GIVEN ENTRIES:

____

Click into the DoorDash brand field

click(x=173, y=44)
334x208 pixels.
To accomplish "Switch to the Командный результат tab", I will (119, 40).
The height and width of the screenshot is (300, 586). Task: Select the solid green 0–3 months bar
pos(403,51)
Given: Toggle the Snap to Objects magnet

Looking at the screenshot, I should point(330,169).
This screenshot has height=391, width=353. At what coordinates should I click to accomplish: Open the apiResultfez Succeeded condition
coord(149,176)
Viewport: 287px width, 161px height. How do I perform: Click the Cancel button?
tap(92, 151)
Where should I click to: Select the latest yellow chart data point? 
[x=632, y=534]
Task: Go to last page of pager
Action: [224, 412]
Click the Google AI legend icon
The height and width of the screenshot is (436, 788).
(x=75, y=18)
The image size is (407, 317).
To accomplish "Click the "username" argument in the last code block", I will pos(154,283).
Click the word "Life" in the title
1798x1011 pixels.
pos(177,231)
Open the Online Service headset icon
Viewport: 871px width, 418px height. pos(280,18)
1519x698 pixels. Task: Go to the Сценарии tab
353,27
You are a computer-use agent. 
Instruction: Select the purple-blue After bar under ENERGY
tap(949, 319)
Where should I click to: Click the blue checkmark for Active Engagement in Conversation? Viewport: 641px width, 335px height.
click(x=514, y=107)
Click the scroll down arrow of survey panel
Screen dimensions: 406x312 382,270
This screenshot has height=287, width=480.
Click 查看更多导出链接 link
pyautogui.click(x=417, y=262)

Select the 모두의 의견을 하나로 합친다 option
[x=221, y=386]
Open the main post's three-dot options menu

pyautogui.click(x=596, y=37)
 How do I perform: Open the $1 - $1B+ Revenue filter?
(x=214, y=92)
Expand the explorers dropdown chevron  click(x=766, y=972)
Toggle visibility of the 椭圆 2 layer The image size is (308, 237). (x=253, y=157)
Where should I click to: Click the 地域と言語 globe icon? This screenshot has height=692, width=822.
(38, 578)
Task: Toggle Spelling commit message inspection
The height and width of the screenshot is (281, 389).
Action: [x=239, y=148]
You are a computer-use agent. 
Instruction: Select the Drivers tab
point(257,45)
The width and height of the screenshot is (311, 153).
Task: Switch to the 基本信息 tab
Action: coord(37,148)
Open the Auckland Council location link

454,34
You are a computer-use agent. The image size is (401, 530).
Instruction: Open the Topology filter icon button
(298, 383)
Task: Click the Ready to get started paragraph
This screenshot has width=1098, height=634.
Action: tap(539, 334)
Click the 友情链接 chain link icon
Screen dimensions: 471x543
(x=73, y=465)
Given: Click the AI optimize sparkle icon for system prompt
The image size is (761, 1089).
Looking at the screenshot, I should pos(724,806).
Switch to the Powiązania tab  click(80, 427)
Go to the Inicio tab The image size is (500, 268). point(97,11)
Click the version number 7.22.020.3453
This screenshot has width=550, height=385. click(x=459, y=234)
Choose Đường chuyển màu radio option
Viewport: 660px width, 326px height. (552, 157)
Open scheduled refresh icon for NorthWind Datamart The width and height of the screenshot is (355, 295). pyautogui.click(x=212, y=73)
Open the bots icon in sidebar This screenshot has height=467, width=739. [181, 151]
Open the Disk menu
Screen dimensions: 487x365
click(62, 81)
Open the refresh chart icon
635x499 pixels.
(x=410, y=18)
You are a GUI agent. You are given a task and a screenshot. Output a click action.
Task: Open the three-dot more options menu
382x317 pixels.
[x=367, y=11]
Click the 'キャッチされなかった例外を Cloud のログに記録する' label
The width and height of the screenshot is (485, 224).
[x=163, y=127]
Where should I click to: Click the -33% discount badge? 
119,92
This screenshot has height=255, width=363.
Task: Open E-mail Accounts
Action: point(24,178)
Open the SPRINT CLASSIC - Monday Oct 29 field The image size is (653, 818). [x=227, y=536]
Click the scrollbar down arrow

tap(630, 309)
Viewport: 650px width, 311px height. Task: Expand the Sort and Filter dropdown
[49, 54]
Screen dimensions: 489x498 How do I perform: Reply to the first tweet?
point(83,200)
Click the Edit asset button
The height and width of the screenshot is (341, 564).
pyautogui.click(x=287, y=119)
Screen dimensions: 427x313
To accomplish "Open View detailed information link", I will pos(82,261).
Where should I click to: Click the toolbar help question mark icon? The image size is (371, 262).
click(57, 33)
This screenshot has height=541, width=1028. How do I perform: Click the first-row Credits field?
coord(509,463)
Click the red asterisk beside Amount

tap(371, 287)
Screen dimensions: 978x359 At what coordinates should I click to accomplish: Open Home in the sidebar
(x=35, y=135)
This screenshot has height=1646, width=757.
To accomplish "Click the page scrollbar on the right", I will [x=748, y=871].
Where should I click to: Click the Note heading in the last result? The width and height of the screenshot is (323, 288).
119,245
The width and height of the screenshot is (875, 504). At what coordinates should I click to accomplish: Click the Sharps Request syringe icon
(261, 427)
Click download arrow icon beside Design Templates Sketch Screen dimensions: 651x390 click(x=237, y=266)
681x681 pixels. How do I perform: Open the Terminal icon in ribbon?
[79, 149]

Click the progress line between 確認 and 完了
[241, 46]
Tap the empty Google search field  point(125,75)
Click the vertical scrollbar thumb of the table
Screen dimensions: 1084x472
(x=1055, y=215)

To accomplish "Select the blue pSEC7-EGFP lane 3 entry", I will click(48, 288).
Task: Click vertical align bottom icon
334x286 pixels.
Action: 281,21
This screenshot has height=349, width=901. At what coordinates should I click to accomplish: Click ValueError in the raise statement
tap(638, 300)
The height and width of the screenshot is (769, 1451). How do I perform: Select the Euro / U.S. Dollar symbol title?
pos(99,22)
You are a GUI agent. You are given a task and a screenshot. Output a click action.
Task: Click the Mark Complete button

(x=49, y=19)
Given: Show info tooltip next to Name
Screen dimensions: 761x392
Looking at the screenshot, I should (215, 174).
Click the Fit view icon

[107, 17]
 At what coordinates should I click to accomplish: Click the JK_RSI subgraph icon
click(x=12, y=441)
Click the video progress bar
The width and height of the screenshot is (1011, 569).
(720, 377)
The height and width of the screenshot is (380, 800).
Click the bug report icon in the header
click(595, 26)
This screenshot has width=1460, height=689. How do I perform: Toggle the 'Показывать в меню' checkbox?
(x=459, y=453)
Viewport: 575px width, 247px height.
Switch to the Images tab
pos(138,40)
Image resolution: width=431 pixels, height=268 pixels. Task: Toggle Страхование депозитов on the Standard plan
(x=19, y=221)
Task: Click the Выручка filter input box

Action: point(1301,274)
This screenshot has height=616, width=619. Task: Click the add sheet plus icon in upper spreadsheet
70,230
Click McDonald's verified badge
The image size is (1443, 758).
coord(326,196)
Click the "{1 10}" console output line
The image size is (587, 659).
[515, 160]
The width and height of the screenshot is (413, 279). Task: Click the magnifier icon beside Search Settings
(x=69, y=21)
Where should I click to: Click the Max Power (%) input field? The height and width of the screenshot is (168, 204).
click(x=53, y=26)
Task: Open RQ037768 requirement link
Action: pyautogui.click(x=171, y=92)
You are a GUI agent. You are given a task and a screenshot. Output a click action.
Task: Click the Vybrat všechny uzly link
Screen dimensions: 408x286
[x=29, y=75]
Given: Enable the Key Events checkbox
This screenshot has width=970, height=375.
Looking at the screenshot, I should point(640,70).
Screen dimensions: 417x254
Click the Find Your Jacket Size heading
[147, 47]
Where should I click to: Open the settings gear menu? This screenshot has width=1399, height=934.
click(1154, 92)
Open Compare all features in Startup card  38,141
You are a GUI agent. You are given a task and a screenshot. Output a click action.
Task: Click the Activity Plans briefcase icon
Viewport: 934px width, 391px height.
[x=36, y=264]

____

TASK PROMPT: Check the data for the word "will" and pull out the lines that have it.

ANSWER SPACE:
To accomplish "Switch to the Командный результат tab", I will (119, 40).
To accomplish "Click the "username" argument in the last code block", I will pos(154,283).
To accomplish "Open View detailed information link", I will pos(82,261).
To accomplish "Click the page scrollbar on the right", I will [x=748, y=871].
To accomplish "Select the blue pSEC7-EGFP lane 3 entry", I will click(48, 288).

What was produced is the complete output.